For those who were prepared, Hurricane Sandy provided an opportunity to test their plan under real conditions. Some people had to go to shelters; others were able to remain in their homes. The hurricane disrupted our lives and caused a lot of damage. Unfortunately about 50 people died. But Sandy also gave us a chance to work together to help those in need. Property damage was extensive and will be costly to repair. This will create some badly needed jobs in the construction industry. It will also be a boon for home repair stores such as Lowes, Home Depot and your local hardware store.

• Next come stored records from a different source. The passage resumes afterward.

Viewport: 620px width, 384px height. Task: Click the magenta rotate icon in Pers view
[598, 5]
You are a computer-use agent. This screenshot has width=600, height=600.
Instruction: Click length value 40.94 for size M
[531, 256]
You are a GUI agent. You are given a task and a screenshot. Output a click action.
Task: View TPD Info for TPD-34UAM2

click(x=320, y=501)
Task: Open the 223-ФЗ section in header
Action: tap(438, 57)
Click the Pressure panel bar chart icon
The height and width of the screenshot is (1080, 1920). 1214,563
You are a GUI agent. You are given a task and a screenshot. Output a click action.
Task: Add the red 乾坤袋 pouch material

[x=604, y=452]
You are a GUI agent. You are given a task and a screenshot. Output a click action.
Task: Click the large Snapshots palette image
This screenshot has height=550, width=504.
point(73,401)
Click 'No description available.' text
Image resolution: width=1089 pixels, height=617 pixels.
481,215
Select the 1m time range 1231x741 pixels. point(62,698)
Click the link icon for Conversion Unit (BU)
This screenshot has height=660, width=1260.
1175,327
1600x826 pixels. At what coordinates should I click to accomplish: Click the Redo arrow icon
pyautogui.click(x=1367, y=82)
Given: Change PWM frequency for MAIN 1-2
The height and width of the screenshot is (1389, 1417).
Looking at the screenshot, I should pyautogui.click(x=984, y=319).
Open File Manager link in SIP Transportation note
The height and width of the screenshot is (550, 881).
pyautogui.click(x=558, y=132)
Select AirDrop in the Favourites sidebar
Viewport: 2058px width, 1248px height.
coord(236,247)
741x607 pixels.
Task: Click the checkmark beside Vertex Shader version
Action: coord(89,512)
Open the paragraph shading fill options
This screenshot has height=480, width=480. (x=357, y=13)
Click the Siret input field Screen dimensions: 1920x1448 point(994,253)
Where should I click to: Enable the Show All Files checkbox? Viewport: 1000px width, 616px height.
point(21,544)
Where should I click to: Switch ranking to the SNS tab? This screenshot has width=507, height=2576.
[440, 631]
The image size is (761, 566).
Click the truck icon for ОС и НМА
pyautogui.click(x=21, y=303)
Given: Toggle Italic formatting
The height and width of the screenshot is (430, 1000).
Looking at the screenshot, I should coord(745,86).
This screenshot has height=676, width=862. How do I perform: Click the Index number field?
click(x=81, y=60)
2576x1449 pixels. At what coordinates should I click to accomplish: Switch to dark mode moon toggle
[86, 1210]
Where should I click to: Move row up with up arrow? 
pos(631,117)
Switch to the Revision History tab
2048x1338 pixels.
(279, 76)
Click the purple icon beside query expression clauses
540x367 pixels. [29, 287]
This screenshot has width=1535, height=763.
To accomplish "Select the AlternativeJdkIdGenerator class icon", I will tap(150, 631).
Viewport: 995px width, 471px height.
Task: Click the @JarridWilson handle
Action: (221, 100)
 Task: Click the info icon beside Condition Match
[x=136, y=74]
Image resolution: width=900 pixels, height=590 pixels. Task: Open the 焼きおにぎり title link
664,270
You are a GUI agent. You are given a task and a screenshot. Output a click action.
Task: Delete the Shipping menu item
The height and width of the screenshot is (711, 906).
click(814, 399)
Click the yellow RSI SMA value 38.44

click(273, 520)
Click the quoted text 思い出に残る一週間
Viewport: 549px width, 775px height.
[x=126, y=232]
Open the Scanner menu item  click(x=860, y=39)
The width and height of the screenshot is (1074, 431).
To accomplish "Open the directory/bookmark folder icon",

Hurricane Sandy also served to educate our children about the awesome power of Mother Nature. They will remember this hurricane for the rest of their lives. They will also learn that they need to prepare for whatever Mother Nature throws at us. Personally, I remember Hurricane Hazel, a Category 4 hurricane that blasted North America in 1954. I was living in Toronto when the Hurricane hit, about a thousand miles inland from the ocean. Yet the storm caused significant damage and flooding. It also made me aware of the need to be ready should disaster strike. One of the good things to come out of Hurricane Sandy is that our children will grow up understanding the need to be prepared for whatever Mother Nature throws at us.

Now would be a good time to revisit your family's disaster plan. You can start by visiting While I am not a Mormon, I found that they have the best tools to determine and supply your preparedness needs. Make a list, and check it twice. Then, over the next few weeks and months, buy what you need to ensure your family is prepared for the next disaster.